I don't ask for your prayers, but I should have, so don't forget me. This is a long and complex project and I realize after making over 5000 corrections to my root derivations in the database and well over 500 changes to translations just how far away I am from knowing anything. Today I finished recording my glosses for psalm 49. This makes 44 psalms to go (I already finished books 1 and 5 and most of book 2) and 5439 words out of you know that number somewhere around 19583.  So I should not be discouraged. But Psalm 49 was very odd and my sometimes first pass guesses were no longer acceptable to me.  I must have been slightly inebriated when I did them.

The glossary is fun to skim - you can see things that you might not otherwise see if you are familiar with the psalms. As I skim, I think 'oh oh, there's something odd here', or 'well well, look at that, who'd have thought it?' When I'm done, and perhaps before, I will begin the next round of refinements.  Rosenberg had Zlotowitz to talk to about these enigmatic poems and Zlotowitz had Rosenberg.
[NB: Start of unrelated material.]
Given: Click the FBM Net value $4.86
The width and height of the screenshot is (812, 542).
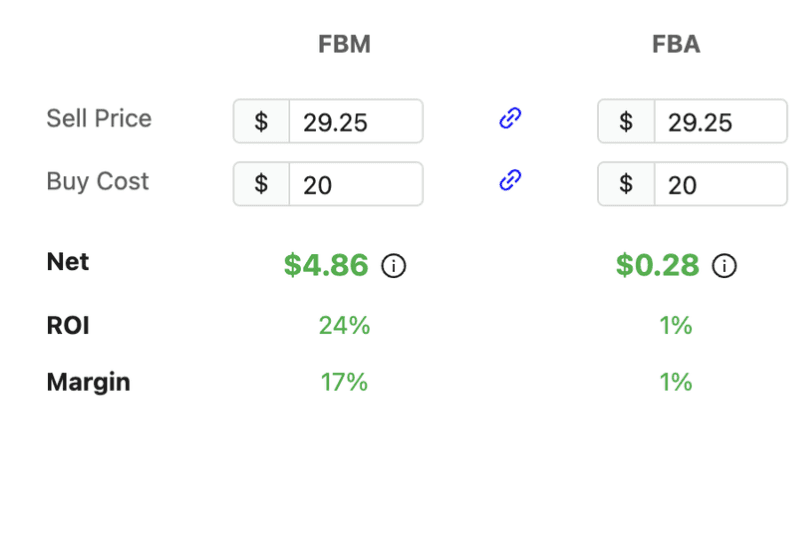Looking at the screenshot, I should pyautogui.click(x=326, y=265).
And they frequently agreed that they couldn't figure out the Hebrew.  I suspect they know more Hebrew than I do. So talk to me (if you have time).

Now - I remain stalled on first draft at psalm 65. Someone wrote recently - do the one thing that will be critical to the forward movement of your thesis. And that one thing is - finish your glossary.  So everything is waiting for this.  I hope to finish it by the end of the month. (And apart from 78 and 104-106, I have done most of the long ones.)

So - all the tables I have deleted from old posts are now automated and listed in this appendix. This shows first time usage for every key word used in any psalm sorted by chapter and Hebrew stem. And also with a click you can see every psalm where that stem is used as a frame in this appendix.  Then if one is foolish enough to want to read in Hebrew stem order every gloss for every one of the 19583 odd words in the Psalter kata Bob, it is in this appendix. But it is in the glossary where the decisions about words are clearest.

I recently published psalm 34 at PoC. I had a dream - well not exactly a dream - a conversation - the night before, and decided I should talk a bit about how this psalm engages the searching we do as humans for help, for healing, or for connection with the mystery that we call out to for whatever 'reason'. So a paragraph got added to the end that did not have the requisite 1 month fermentation period.  But I still have 30 psalms in hand for posting at PoC - that's three month's worth at the rate I'm going. (Aren't you impressed at my discipline - I haven't even updated the pdf's - too much work and too many changes in the way I am presenting the structural maps.)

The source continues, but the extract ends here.